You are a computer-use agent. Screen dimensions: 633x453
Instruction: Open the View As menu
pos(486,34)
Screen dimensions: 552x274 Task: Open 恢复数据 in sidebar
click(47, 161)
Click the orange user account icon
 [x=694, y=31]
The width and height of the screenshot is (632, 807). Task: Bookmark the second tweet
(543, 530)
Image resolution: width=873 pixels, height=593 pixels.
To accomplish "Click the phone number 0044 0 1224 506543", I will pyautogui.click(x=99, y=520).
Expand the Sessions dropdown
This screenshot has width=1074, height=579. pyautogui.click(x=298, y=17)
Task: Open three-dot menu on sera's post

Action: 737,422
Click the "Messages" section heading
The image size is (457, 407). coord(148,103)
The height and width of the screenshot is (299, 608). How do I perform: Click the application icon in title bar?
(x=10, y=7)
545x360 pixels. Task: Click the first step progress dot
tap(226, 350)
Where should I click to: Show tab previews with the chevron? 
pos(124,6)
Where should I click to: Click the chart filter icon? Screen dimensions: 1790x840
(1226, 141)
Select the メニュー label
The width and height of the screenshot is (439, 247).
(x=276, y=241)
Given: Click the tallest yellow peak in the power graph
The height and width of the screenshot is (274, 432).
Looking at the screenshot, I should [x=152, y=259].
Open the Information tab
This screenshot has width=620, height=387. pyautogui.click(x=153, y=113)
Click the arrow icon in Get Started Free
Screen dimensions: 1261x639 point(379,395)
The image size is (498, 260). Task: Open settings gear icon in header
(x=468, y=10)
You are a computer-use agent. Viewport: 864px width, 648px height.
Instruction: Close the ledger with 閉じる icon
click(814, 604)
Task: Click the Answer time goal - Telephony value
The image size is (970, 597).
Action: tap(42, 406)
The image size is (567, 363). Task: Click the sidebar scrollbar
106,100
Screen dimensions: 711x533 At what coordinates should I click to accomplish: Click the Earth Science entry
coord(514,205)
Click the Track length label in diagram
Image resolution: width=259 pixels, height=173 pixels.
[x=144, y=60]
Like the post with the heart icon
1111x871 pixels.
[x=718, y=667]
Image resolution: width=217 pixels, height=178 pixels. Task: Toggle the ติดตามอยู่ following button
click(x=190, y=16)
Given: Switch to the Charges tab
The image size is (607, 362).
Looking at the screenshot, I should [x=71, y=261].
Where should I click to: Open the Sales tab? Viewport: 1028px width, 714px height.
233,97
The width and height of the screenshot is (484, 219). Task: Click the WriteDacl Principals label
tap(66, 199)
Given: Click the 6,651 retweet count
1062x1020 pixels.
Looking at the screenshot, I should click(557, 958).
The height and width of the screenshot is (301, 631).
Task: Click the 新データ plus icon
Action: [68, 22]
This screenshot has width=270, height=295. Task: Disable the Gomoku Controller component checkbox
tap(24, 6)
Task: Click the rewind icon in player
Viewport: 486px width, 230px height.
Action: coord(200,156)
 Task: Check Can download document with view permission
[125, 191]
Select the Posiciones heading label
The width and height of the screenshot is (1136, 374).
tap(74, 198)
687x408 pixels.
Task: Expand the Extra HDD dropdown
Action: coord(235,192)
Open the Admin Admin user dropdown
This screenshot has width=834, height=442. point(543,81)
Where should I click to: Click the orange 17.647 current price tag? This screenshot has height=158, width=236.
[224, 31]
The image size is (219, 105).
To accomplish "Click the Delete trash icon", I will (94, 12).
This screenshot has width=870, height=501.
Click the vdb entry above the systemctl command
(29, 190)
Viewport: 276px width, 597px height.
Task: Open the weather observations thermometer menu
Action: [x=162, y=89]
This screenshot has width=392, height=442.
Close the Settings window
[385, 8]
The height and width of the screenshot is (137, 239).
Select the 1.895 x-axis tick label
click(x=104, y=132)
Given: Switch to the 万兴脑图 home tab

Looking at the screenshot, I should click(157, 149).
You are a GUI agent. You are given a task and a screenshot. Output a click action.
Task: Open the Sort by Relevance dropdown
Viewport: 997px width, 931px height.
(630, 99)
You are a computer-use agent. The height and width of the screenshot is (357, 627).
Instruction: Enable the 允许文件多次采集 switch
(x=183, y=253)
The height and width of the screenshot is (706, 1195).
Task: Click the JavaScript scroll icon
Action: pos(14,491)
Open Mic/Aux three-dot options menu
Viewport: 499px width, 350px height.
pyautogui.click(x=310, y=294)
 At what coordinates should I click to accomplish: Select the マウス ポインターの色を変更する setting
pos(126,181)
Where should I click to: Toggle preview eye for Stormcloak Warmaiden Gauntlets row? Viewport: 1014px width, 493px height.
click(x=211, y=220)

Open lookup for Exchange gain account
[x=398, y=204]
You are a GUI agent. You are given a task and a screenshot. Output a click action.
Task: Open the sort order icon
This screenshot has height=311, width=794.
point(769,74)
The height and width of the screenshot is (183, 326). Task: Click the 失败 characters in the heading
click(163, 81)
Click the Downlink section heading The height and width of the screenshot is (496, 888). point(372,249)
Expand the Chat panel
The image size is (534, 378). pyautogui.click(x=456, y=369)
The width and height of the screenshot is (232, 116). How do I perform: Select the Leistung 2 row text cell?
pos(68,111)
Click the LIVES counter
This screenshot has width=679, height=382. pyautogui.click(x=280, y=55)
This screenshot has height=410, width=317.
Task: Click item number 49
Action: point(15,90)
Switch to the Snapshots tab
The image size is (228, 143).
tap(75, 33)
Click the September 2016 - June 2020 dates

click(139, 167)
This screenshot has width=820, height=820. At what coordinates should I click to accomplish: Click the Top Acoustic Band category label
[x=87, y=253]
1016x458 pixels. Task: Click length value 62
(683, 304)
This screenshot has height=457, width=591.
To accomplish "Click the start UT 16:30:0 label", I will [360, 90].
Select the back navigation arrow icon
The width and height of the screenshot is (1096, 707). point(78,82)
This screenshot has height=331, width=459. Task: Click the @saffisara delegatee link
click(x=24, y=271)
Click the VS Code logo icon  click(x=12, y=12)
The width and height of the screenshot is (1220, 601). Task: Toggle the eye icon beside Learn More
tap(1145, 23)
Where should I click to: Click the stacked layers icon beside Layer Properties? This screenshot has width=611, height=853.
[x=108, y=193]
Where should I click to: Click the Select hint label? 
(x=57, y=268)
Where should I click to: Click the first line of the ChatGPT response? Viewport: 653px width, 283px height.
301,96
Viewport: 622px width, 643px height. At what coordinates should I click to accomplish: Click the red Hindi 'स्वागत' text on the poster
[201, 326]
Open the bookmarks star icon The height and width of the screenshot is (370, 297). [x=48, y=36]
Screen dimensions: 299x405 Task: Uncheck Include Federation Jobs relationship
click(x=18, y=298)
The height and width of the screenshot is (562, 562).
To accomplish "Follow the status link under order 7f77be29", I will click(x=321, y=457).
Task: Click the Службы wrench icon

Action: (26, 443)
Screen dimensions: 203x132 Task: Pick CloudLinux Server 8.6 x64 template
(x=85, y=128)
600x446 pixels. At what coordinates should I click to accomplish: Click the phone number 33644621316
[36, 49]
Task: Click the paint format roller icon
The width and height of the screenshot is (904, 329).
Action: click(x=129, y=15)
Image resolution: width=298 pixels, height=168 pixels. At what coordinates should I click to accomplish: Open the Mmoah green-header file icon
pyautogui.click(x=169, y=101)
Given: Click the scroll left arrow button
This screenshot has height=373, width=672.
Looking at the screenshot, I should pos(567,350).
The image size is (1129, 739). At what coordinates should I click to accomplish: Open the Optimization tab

About this exercise ::
Every line of the entries above that includes "will" should be copied.

Output ::
To accomplish "Click the phone number 0044 0 1224 506543", I will pyautogui.click(x=99, y=520).
To accomplish "Click the Delete trash icon", I will (94, 12).
To accomplish "Click the start UT 16:30:0 label", I will [360, 90].
To accomplish "Follow the status link under order 7f77be29", I will click(x=321, y=457).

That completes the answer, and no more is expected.